» **Prompt**
Could you give the records below again exactly as they stand?

= = =

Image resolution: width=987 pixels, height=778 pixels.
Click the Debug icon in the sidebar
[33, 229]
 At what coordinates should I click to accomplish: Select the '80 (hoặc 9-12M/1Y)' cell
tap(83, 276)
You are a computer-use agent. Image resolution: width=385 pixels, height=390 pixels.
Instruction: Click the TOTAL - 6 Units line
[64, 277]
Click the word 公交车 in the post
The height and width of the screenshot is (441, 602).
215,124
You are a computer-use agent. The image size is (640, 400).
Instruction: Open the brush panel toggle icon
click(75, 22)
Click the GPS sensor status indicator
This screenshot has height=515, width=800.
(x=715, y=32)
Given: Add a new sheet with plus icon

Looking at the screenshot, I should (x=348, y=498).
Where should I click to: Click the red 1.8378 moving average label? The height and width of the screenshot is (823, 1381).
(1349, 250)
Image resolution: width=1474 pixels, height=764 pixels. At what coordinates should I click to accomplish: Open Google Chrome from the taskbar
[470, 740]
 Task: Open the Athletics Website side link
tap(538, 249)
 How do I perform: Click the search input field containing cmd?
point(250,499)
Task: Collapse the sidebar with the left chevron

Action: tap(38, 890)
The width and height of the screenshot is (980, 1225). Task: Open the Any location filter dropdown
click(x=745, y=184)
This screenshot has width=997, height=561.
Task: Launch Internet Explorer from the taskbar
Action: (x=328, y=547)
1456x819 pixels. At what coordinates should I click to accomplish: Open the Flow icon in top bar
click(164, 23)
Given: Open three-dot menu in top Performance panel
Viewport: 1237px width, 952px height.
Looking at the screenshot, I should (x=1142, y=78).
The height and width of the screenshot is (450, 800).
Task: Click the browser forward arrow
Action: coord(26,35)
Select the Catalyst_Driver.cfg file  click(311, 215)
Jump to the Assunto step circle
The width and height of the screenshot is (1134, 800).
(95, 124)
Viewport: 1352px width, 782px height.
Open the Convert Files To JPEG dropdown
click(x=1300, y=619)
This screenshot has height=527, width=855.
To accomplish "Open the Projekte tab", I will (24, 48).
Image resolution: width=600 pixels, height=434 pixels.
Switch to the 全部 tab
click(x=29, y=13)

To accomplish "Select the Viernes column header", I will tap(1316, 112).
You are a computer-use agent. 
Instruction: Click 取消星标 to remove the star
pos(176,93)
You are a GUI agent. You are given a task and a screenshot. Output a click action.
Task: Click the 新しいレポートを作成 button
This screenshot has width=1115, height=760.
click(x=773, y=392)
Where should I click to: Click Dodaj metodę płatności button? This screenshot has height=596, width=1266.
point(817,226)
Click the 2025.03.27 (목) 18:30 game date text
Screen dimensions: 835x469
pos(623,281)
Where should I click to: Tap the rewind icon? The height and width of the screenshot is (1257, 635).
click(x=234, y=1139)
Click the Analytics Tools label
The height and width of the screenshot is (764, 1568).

= = =

» **Result below**
Image resolution: width=987 pixels, height=778 pixels.
Click the Debug icon in the sidebar
[33, 229]
 At what coordinates should I click to accomplish: Select the '80 (hoặc 9-12M/1Y)' cell
tap(83, 276)
You are a computer-use agent. Image resolution: width=385 pixels, height=390 pixels.
Instruction: Click the TOTAL - 6 Units line
[64, 277]
Click the word 公交车 in the post
The height and width of the screenshot is (441, 602).
215,124
You are a computer-use agent. The image size is (640, 400).
Instruction: Open the brush panel toggle icon
click(75, 22)
Click the GPS sensor status indicator
This screenshot has height=515, width=800.
(x=715, y=32)
Given: Add a new sheet with plus icon

Looking at the screenshot, I should (x=348, y=498).
Where should I click to: Click the red 1.8378 moving average label? The height and width of the screenshot is (823, 1381).
(1349, 250)
Image resolution: width=1474 pixels, height=764 pixels. At what coordinates should I click to accomplish: Open Google Chrome from the taskbar
[470, 740]
 Task: Open the Athletics Website side link
tap(538, 249)
 How do I perform: Click the search input field containing cmd?
point(250,499)
Task: Collapse the sidebar with the left chevron

Action: tap(38, 890)
The width and height of the screenshot is (980, 1225). Task: Open the Any location filter dropdown
click(x=745, y=184)
This screenshot has width=997, height=561.
Task: Launch Internet Explorer from the taskbar
Action: (x=328, y=547)
1456x819 pixels. At what coordinates should I click to accomplish: Open the Flow icon in top bar
click(164, 23)
Given: Open three-dot menu in top Performance panel
Viewport: 1237px width, 952px height.
Looking at the screenshot, I should (x=1142, y=78).
The height and width of the screenshot is (450, 800).
Task: Click the browser forward arrow
Action: coord(26,35)
Select the Catalyst_Driver.cfg file  click(311, 215)
Jump to the Assunto step circle
The width and height of the screenshot is (1134, 800).
(95, 124)
Viewport: 1352px width, 782px height.
Open the Convert Files To JPEG dropdown
click(x=1300, y=619)
This screenshot has height=527, width=855.
To accomplish "Open the Projekte tab", I will (24, 48).
Image resolution: width=600 pixels, height=434 pixels.
Switch to the 全部 tab
click(x=29, y=13)

To accomplish "Select the Viernes column header", I will tap(1316, 112).
You are a computer-use agent. 
Instruction: Click 取消星标 to remove the star
pos(176,93)
You are a GUI agent. You are given a task and a screenshot. Output a click action.
Task: Click the 新しいレポートを作成 button
This screenshot has width=1115, height=760.
click(x=773, y=392)
Where should I click to: Click Dodaj metodę płatności button? This screenshot has height=596, width=1266.
point(817,226)
Click the 2025.03.27 (목) 18:30 game date text
Screen dimensions: 835x469
pos(623,281)
Where should I click to: Tap the rewind icon? The height and width of the screenshot is (1257, 635).
click(x=234, y=1139)
Click the Analytics Tools label
The height and width of the screenshot is (764, 1568).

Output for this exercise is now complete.